USP8 deubiquitinates SQSTM1 mainly at K420. (A) HEK293T cells were transfected with HA-Ub and His-tagged SQSTM1 or SQSTM1K420R mutant with or without USP8-Flag for 48 h. The cells were subjected to pull down using the Ni2+-NTA beads, followed by immunoblotting. (B) HEK293T cells were transfected with HA-K11-linked-Ub and His-tagged SQSTM1 or SQSTM1K420R mutant for 48 h. The cells were subjected to pull down using the Ni2+-NTA beads, followed by immunoblotting. (C) HEK293T cells were transfected with HA-Ub and His-tagged SQSTM1, together with indicated vectors for 48 h. The cells were subjected to pull down using the Ni2+-NTA beads, followed by immunoblotting.

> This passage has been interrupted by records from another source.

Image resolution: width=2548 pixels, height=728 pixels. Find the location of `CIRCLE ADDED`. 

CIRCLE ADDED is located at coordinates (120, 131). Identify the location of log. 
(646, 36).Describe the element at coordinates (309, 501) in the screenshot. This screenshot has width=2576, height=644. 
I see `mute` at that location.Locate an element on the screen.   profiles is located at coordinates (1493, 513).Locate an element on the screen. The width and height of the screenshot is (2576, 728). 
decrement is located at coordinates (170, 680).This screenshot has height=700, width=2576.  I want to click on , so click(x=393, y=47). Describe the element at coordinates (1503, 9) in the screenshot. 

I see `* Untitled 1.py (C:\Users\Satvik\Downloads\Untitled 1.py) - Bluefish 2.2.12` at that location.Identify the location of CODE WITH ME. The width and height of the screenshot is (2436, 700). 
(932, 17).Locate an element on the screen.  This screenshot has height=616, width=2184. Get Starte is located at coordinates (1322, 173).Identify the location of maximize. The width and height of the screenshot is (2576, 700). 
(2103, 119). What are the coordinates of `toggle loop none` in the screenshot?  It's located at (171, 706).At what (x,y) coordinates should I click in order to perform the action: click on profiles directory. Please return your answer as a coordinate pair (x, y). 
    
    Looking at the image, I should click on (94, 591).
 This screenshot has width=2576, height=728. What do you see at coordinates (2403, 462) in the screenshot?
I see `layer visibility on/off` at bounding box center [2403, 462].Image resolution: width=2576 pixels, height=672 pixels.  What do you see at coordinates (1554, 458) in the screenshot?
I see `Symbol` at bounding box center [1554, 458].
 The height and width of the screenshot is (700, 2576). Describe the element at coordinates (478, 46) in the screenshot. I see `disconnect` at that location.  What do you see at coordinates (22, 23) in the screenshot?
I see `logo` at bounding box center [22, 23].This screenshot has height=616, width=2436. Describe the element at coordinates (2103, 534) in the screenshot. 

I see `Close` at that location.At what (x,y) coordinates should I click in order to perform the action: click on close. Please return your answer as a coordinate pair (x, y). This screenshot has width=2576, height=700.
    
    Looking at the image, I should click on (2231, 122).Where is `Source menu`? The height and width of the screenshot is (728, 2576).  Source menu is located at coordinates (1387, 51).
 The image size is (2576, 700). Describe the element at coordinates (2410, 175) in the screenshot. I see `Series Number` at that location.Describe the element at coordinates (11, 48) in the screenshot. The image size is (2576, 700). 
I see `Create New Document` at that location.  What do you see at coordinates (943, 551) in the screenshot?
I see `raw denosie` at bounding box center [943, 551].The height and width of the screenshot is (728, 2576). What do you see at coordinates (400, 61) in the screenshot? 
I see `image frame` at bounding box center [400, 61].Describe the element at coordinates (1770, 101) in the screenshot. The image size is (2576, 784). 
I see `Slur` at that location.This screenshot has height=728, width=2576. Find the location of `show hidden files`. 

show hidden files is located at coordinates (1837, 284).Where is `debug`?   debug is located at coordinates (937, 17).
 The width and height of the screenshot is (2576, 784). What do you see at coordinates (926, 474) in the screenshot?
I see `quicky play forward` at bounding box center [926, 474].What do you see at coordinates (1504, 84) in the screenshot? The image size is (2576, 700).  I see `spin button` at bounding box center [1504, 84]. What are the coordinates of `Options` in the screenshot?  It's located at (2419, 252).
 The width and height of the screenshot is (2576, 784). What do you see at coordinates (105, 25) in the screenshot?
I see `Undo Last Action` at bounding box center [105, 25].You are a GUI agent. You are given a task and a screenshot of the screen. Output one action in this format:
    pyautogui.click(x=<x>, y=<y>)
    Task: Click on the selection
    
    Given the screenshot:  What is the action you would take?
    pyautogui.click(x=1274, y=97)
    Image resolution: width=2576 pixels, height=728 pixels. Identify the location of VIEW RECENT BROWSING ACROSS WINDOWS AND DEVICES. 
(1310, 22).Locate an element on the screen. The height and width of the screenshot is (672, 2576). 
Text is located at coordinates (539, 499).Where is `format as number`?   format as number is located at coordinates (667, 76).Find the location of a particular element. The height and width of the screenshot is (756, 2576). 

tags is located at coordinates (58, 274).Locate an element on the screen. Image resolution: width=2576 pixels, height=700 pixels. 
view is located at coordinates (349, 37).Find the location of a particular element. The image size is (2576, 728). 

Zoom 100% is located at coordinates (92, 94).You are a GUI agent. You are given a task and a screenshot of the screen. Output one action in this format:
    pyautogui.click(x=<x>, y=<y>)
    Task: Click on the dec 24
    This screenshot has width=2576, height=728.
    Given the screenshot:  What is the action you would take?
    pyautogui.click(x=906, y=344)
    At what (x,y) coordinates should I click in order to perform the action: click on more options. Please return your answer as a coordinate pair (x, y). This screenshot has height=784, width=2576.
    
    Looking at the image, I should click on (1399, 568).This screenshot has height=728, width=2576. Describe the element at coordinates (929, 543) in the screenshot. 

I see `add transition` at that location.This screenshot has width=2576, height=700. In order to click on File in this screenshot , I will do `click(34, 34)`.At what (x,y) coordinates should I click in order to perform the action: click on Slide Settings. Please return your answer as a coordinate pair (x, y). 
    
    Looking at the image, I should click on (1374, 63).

USP8 knockdown promotes the autophagic degradation of SQSTM1
Ubiquitination of SQSTM1 at K420 has been reported to enhance the sequestering activity and autophagic degradation of SQSTM1 [18,22]. As we have reported above, USP8 deubiquitinated SQSTM1 at the K420 residue. We reasoned that USP8 may regulate the autophagic degradation of SQSTM1. We first examined the effect of USP8 overexpression on SQSTM1 protein abundance. As shown in Figure 5A, overexpression of USP8, but not the USP8C786A mutant, increased the levels of endogenous SQSTM1 protein in HEK293T cells. Furthermore, knockdown of endogenous Usp8 in MEFs significantly reduced SQSTM1 protein expression (Figure 5B). The similar results were observed in 2 other mammalian cell lines (Fig. S3A). We also measured the effect of USP8 on the half-life of endogenous SQSTM1 protein. We treated scramble or Usp8-knockdown MEFs with a protein synthesis inhibitor cycloheximide (CHX). Knockdown of Usp8 remarkably shortened the half-time of SQSTM1 protein in MEF cells (Fig. S3B), demonstrating a critical role of USP8 in maintaining the stability of SQSTM1 protein. SQSTM1 degradation is mediated mainly through autophagy; therefore, disruption of autophagy pathway results in accumulation of SQSTM1 protein in cells. As expected, treatment with BafA1 increased SQSTM1 protein level in MEFs (Figure 5C). Interestingly, as incubating time increased, BafA1 treatment up-regulated SQSTM1 protein in Usp8-knockdown MEFs to the similar level as in control cells (Figure 5C). Finally, we found that Usp8 knockdown did not lead to the reduction of SQSTM1 protein levels in atg7−/- MEFs, which are deficient in autophagy (Figure 5D). Taken together, these results demonstrate that USP8 protects SQSTM1 from autophagic degradation.
Figure 5.
Knockdown of USP8 promotes autophagic degradation of SQSTM1. (A) Overexpression of wild-type USP8, but not its catalytic inactive mutant, enhanced the protein level of SQSTM1 in HEK293T cells. (B) Immunoblotting of SQSTM1 and USP8 protein in scramble (scr) or shUsp8-infected MEFs. (C) Immunoblotting of SQSTM1 protein in scr or shUsp8-infected MEFs treated with 200nM BafA1 for indicated times. (D) Immunoblotting of SQSTM1 in scramble (scr) or shUsp8-infected wild-type and atg7−/- MEFs.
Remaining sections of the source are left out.